We walked, our shoes tapping the sidewalk.
“I had no idea the passage cost so little,” said Pietro. His words came faster now. “There was no one I could ask. No one any of us could ask. Our
padrone
always said it was a fortune.” He put his hand over his mouth, as though he was about to be sick. Then he breathed loudly. “I've paid for my passage four or five times over. The boys I lived with—almost all of them have paid over and over.”
“And the thief beat you.”
“He beat all of us,” said Pietro.
“You don't owe him. You're free.”
“I'm free,” said Pietro, but his voice was small.
“Don't be sad,” I said. “It's over. That part of your life is behind.
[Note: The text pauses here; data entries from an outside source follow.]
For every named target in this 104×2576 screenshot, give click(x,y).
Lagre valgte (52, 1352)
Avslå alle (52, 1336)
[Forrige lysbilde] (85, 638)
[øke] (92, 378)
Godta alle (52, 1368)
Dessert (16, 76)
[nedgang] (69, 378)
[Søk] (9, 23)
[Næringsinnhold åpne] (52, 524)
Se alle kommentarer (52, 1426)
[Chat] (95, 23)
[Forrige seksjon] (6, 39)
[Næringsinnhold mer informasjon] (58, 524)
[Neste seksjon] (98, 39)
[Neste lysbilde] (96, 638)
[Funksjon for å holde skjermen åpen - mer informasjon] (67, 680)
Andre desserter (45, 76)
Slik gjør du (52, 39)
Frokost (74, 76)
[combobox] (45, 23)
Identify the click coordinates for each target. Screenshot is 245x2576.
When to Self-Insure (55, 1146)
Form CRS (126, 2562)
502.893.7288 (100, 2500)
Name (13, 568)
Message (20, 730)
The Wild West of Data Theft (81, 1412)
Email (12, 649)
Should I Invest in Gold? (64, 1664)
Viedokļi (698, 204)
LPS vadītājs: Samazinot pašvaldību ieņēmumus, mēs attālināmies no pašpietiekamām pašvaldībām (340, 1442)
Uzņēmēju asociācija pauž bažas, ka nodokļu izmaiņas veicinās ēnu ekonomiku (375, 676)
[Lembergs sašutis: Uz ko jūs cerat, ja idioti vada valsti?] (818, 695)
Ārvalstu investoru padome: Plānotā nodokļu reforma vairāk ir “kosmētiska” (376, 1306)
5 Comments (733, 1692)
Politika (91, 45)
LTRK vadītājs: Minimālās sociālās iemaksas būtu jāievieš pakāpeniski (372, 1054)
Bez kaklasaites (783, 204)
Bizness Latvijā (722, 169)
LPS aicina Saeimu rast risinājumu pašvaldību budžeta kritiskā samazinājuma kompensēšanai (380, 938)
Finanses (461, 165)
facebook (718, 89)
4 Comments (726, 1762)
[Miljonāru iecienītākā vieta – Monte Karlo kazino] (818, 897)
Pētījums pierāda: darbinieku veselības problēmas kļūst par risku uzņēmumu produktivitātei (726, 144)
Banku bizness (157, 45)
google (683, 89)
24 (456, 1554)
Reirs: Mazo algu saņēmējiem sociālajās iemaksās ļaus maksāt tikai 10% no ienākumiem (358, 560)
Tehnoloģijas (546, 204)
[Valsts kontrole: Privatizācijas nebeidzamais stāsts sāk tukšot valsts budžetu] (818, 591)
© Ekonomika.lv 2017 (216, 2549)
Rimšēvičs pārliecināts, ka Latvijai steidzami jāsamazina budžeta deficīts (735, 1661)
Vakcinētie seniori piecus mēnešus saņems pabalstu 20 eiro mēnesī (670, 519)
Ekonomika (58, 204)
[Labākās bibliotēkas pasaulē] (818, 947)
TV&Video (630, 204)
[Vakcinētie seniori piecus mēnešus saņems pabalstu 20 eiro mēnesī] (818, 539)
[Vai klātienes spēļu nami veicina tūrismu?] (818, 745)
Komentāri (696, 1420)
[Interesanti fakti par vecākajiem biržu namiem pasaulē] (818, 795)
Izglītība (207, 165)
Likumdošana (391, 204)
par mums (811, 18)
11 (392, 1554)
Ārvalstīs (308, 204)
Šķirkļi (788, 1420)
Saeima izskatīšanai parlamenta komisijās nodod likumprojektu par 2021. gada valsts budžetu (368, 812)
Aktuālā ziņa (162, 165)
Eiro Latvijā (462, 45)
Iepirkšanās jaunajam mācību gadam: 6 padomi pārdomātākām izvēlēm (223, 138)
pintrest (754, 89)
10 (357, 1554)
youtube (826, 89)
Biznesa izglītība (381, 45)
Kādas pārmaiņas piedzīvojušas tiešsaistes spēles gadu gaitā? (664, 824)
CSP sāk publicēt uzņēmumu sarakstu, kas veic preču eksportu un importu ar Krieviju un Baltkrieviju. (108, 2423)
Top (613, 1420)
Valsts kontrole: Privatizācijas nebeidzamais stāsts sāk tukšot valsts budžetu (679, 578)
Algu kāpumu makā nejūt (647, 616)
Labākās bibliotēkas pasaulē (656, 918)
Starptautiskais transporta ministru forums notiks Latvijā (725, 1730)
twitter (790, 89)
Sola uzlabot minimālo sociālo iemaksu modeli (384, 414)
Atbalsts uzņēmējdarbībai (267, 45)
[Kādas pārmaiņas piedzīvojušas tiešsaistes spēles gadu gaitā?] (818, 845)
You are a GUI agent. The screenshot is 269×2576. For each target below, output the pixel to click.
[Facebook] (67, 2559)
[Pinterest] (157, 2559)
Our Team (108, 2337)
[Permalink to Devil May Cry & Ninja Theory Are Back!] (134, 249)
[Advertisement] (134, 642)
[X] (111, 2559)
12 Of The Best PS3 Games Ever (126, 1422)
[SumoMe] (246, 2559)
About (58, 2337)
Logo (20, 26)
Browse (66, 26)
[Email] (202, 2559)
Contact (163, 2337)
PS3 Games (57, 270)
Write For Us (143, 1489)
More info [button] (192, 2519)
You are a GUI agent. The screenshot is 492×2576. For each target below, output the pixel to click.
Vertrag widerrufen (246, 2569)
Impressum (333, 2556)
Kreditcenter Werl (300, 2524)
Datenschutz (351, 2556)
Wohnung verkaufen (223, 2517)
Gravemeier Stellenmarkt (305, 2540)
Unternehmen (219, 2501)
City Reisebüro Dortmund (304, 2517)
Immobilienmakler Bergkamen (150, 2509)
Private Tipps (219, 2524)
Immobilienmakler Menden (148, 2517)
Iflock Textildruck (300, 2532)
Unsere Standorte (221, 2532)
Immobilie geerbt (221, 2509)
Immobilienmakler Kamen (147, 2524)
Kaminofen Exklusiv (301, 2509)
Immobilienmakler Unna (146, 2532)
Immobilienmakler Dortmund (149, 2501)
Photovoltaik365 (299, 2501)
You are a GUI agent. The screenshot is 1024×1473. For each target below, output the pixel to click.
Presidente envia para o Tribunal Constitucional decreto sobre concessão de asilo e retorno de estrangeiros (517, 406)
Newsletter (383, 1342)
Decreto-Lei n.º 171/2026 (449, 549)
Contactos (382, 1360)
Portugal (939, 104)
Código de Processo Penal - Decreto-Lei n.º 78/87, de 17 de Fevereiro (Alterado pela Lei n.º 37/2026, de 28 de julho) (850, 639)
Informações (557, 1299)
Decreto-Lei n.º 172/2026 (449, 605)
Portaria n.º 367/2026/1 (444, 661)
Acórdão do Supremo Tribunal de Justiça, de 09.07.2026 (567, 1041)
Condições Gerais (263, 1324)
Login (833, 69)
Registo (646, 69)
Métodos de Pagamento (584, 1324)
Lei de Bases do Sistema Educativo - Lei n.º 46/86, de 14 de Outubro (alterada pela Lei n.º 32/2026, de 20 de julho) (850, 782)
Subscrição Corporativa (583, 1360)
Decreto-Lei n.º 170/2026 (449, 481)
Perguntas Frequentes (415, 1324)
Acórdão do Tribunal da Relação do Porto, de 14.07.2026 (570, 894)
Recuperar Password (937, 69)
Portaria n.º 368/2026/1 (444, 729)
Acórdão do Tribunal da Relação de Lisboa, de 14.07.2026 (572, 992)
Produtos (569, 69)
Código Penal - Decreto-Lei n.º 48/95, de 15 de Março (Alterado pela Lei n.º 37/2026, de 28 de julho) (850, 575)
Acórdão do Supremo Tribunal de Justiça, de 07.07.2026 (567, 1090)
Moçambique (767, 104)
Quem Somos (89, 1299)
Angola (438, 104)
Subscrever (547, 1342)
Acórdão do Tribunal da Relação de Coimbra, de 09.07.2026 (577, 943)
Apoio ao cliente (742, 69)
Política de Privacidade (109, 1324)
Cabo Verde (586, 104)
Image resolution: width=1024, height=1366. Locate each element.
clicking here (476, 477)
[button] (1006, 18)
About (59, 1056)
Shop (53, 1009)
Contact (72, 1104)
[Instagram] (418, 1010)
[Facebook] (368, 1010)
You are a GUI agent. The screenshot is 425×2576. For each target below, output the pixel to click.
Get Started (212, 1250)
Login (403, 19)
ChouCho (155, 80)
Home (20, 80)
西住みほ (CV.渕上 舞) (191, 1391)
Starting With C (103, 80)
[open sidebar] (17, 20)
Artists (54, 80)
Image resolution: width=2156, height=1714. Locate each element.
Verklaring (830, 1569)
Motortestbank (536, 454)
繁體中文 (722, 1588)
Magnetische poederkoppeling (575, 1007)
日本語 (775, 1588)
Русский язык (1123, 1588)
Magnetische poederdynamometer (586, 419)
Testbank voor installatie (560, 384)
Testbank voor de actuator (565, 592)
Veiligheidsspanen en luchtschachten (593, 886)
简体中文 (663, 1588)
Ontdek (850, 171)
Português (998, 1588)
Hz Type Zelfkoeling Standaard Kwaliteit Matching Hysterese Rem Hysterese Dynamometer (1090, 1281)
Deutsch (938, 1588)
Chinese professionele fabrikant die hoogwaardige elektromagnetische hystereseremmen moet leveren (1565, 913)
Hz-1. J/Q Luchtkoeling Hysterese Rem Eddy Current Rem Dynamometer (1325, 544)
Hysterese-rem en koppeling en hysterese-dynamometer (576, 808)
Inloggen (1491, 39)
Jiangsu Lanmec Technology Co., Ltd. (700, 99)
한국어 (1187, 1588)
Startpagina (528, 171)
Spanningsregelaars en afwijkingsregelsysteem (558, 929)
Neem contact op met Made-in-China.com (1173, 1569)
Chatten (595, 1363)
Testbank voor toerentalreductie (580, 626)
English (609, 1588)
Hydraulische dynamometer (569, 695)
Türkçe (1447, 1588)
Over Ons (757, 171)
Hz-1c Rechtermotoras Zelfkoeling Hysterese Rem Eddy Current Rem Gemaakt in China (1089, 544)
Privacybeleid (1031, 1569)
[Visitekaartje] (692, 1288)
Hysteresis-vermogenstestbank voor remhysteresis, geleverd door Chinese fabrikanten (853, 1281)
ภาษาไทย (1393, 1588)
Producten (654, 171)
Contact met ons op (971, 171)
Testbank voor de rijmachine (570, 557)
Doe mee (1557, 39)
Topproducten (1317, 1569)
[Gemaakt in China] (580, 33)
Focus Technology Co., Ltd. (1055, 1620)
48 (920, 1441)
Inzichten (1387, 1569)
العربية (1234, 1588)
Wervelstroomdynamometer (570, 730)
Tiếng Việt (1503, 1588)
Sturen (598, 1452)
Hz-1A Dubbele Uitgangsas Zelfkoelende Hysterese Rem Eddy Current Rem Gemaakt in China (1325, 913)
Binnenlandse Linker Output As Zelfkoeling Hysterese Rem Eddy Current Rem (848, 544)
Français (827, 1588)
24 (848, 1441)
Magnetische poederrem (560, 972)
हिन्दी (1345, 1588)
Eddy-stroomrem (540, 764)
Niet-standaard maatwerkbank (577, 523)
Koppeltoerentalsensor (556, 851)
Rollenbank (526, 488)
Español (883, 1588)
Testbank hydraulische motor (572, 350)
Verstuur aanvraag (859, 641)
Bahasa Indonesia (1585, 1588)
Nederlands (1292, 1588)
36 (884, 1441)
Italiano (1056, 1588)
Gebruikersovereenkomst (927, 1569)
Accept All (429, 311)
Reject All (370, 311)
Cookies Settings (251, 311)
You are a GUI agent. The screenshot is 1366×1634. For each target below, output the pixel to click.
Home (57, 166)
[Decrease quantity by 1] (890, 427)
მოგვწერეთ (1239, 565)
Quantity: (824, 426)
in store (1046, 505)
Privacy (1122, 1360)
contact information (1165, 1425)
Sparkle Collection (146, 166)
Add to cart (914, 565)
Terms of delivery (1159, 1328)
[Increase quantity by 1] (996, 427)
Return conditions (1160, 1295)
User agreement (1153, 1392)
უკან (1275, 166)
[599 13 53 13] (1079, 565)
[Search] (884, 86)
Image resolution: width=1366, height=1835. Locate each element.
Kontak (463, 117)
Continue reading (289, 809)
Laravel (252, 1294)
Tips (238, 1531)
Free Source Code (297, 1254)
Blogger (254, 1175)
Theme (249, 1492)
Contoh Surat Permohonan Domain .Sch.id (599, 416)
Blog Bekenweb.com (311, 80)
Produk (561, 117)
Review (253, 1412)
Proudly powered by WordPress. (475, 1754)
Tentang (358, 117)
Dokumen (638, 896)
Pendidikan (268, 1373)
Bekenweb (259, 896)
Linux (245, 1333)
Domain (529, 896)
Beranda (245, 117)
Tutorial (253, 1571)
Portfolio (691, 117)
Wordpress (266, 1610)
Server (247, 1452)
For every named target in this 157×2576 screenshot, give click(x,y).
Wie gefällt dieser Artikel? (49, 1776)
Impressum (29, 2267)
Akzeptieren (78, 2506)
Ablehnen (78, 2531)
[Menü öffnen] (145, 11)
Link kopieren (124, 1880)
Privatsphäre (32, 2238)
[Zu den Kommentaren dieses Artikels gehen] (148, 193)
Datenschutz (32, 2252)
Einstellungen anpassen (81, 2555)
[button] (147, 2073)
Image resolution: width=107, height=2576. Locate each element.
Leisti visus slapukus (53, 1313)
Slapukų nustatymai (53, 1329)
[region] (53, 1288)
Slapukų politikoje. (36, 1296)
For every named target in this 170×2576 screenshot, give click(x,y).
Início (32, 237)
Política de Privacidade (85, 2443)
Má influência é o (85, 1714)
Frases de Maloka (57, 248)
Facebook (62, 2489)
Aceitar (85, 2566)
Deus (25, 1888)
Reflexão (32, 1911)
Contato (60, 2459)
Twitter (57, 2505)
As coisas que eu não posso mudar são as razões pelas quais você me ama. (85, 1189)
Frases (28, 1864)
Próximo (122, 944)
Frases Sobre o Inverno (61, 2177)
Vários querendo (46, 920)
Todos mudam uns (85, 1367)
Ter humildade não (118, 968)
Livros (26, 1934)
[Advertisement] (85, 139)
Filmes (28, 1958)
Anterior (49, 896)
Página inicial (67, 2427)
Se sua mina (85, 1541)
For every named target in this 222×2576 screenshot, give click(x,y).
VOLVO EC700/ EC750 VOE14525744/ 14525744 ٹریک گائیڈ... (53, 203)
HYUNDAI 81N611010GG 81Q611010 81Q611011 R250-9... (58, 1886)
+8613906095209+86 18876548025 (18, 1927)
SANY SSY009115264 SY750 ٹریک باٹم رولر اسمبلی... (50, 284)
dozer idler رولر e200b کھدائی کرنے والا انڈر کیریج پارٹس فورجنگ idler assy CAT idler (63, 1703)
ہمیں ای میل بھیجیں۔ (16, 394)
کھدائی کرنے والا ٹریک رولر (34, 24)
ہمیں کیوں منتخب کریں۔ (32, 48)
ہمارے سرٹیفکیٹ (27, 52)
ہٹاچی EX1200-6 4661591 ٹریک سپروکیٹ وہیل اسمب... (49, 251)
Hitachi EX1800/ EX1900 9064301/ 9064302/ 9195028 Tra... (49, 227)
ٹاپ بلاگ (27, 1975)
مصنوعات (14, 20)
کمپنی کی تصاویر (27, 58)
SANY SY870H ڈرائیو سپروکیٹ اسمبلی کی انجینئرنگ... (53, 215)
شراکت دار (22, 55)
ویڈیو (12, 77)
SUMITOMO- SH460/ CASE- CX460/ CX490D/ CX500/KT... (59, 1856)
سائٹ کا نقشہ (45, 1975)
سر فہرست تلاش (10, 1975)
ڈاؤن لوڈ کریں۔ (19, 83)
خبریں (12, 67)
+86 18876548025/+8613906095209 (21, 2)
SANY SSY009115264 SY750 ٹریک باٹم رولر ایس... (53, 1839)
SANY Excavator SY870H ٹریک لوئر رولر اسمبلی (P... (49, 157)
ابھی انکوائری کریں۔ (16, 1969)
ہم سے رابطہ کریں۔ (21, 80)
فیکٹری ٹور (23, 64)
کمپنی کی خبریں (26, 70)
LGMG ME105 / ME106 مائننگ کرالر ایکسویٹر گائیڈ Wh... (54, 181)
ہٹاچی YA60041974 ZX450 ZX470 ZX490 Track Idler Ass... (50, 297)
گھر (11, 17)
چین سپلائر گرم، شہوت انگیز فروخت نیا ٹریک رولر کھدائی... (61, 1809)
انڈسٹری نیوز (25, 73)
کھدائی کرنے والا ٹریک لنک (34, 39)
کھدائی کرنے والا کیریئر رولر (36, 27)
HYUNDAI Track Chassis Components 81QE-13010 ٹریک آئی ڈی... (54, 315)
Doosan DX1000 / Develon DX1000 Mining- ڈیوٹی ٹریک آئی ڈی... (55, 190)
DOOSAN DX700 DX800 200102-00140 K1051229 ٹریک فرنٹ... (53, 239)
Now you've really got a reason to dance.”
“Gaetano was right all along; I'm a mook.”
“Don't say that.”
Pietro looked at me and his eyes glistened in the light of the streetlamp. “I lied just now. I could have found out the price of a ticket if I'd really wanted to. But I was afraid of being on my own. I hated my
padrone
—but I stayed with him.” He turned his face away and wiped his cheek. “And he counted on that. He counted on our being more afraid of freedom than of him.”
“You're not afraid anymore.”
“Because I have you now. You're my friend.”
“So is Gaetano.”
“I know,” said Pietro. “And you're both braver than me. I couldn't do it alone, like you did.”
I put my hand on his shoulder. “Let's go home and write to your aunt.”
“My aunt. She said she'd never leave Napoli. But maybe if I sent her the money, she would.”
“Let's go.”
“I've got to think about this first,” said Pietro. “You go on ahead.” He walked up Mulberry Street slowly.
I didn't go home. Instead, I went down to the wharves almost without realizing where I was going. I stood at the black water. A huge passenger ship was docked there. For I don't know how long, I'd been telling myself it was time to find out about the cost of a ticket. One thousand sandwiches had come and gone long before. I'd stopped counting, but we'd probably sold two thousand by now. Every day I shoved my fist in my shoes, trying to stretch them, and I told myself to go find out. But I kept putting it off. I'd been too busy. I still went over my Napoli memories every night, to keep them sharp. And they still made me feel better. But I was so busy, I didn't think about Italy much during the day—not much at all—hardly ever.
And maybe it wasn't just because I was busy. Maybe it was also because I liked our business. I loved it. And I loved Gaetano and Pietro and Grandinetti and even Si-gnora Esposito.
Now I was dazed to think I had far more than enough
money saved for a boat ticket. And no matter how much phony documents cost, I probably had plenty for them, too. I could go back to Napoli anytime I chose.
The water lapped around the ship quietly. I stared at moonlight on black water.
I should have been overjoyed to know I could go back. I walked slowly, reminding myself of what I loved about my city. Going over my memories usually made me feel safe. As long as I did that, nothing truly awful could happen.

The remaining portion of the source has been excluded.